Route information
- Maintained by City of Tshwane Metropolitan Municipality
- Length: 16.8 km (10.4 mi)

Major junctions
- West end: R101 in Pretoria CBD
- M18 in Pretoria CBD; M3 in Pretoria CBD; M5 in Sunnyside; M9 in Sunnyside; M7 in Brooklyn; M30 in Brooklyn; N1 in Menlyn; M33 near Garsfontein; M10 near Garsfontein;
- East end: M23 near Garsfontein

Location
- Country: South Africa

Highway system
- Numbered routes of South Africa;
| ← M10 |  | → M12 |

= M11 (Pretoria) =

Road in Pretoria, South Africa

The M11 road is a short metropolitan route in the City of Tshwane in Gauteng, South Africa. It connects the Pretoria CBD with Faerie Glen and Garsfontein via Sunnyside, Brooklyn and Menlyn.

== Route ==
The M11 route begins in the southern part of the Pretoria CBD, at a junction with the R101 route (Kgosi Mampuru Street; Sophie De Bruyn Street). It begins by heading eastwards, meeting the M18 route (Bosman Street; Thabo Sehume Street) and becoming two one-way streets (Jeff Masemola Street, formerly Jacob Mare Street, eastwards from the M18 and Scheiding Street westwards to the M18). It then reaches a junction with the M3 route (Nelson Mandela Drive) and crosses into the Sunnyside suburb.

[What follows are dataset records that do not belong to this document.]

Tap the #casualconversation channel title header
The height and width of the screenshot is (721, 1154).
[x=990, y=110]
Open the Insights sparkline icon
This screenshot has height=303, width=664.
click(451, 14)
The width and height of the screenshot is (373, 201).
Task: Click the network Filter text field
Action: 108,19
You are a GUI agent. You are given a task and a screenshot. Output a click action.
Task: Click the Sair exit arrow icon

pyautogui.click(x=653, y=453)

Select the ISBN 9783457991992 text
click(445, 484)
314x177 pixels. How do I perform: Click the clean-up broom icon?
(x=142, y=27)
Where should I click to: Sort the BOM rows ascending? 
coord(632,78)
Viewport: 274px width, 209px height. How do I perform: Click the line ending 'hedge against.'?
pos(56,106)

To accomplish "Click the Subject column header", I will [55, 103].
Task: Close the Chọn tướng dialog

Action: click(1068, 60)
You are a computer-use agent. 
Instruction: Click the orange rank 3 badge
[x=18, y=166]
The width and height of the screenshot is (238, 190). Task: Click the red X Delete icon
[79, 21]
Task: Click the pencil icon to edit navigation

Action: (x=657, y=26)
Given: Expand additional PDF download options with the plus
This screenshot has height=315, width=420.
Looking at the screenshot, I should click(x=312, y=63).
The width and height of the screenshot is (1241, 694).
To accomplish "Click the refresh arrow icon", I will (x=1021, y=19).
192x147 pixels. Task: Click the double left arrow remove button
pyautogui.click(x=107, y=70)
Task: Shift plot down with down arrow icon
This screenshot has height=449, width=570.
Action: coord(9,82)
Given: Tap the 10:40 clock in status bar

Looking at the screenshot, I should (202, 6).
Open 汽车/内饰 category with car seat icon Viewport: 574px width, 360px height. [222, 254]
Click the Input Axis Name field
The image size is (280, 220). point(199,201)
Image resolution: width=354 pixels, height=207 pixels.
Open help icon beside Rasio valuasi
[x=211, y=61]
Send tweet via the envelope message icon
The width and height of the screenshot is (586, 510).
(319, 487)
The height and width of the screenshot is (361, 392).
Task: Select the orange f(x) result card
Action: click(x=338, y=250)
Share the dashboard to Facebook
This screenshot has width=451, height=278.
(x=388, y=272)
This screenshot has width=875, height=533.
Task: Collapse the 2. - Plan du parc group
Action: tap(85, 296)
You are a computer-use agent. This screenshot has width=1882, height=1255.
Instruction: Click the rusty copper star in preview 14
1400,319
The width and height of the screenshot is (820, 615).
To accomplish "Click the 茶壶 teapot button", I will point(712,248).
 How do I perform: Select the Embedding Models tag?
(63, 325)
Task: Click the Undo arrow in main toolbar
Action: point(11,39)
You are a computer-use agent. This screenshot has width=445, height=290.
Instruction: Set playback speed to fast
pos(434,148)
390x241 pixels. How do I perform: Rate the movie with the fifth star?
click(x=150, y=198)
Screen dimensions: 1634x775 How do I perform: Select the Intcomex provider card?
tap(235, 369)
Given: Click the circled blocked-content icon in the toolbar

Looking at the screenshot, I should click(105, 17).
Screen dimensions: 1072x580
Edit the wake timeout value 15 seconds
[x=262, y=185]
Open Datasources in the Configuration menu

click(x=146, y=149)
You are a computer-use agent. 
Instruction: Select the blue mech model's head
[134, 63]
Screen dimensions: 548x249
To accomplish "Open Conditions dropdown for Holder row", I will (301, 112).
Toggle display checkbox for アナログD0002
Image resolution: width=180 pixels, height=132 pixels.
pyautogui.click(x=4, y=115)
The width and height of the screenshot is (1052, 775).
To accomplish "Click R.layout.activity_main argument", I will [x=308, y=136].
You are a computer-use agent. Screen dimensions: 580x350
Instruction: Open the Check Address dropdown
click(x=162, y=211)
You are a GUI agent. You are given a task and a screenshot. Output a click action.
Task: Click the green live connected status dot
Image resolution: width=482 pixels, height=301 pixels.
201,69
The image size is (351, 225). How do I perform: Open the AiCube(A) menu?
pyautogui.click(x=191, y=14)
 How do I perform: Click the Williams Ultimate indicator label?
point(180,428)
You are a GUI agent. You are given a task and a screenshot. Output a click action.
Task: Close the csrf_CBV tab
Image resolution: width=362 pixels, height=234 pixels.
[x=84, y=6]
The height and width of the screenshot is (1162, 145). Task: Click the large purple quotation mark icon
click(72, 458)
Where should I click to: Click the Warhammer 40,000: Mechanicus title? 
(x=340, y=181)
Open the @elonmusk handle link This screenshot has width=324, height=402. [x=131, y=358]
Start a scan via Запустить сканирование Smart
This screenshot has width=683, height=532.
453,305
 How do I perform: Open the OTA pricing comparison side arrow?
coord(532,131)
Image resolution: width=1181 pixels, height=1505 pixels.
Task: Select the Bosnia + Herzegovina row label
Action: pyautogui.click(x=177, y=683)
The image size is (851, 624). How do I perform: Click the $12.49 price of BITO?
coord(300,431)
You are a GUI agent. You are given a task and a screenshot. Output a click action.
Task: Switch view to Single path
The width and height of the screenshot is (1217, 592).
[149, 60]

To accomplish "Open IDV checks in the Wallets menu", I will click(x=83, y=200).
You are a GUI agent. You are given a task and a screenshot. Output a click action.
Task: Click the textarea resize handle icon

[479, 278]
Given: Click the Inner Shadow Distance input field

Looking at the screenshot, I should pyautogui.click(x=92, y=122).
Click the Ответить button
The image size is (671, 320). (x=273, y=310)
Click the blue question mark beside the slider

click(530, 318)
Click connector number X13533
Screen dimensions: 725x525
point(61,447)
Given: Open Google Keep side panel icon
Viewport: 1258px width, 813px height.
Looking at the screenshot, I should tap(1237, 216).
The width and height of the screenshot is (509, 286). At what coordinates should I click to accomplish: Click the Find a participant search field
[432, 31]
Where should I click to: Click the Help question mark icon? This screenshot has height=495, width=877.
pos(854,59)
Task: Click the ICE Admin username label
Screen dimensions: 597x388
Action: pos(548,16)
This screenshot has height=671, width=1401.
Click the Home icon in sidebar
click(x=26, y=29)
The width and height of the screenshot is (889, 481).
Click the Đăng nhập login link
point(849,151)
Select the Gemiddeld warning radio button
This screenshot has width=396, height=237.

The M11 continues eastwards, meeting the M5 route (Steve Biko Street; Troye Street) before becoming one street eastwards named Justice Mahommed Street (formerly Walker Street and Charles Street) (no-longer one way streets) and meeting the northern terminus of the M9 route (Florence Ribeiro Street). It then enters the Brooklyn suburb and meets the M7 route (Jan Shoba Street). It then meets the M30 route (Brooklyn Road) and enters the Menlo Park suburb.

The M11 then reaches a junction with Atterbury Road. Here, the M11 becomes Atterbury Road east-south-east and just after, it crosses the N1 highway (Pretoria Eastern Bypass) and passes north of the Menlyn Park Mall and the Menlyn Maine mini-city (south of Lynnwood Glen). It reaches a junction with the M33 route (January Masilela Drive) and then passes in-between the Faerie Glen suburb to the north and the Garsfontein suburb to the south to reach a junction with the M10 route (Solomon Mahlangu Drive). It proceeds south-east through Garsfontein Mews to end at a junction with the M23 route (De Villebois Mareuil Road).